- [SOURCE DATA]:
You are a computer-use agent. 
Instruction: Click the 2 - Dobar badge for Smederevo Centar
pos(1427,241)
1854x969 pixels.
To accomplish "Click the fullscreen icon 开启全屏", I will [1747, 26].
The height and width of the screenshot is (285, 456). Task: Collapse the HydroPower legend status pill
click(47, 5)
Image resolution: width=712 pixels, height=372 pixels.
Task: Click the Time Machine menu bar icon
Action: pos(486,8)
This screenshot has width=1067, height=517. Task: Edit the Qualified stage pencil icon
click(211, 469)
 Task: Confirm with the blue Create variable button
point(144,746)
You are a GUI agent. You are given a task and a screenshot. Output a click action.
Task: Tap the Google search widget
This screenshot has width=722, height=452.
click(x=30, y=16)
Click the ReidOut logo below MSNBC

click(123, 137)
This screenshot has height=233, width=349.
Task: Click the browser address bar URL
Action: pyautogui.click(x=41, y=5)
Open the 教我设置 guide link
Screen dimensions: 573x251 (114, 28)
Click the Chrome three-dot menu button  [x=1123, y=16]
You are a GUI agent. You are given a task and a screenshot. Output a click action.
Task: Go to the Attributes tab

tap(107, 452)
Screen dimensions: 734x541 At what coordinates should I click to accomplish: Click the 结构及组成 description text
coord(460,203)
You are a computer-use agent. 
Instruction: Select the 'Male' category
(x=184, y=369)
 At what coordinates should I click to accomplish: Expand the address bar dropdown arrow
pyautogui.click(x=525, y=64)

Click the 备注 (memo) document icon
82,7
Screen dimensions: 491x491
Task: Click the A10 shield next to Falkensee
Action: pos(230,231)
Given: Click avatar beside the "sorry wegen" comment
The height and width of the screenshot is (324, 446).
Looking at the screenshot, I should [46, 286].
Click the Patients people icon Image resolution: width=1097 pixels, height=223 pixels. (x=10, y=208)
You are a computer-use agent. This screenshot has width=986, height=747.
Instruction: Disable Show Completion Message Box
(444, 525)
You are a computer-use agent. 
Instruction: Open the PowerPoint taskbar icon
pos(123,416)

- [ASSIGNMENT]: All that is needed is the exact run of lines above from the line containing "This screenshot has width=722, height=452." through the line containing "Click the Chrome", both of them included.

- [ANSWER BOX]:
This screenshot has width=722, height=452.
click(x=30, y=16)
Click the ReidOut logo below MSNBC

click(123, 137)
This screenshot has height=233, width=349.
Task: Click the browser address bar URL
Action: pyautogui.click(x=41, y=5)
Open the 教我设置 guide link
Screen dimensions: 573x251 (114, 28)
Click the Chrome three-dot menu button  [x=1123, y=16]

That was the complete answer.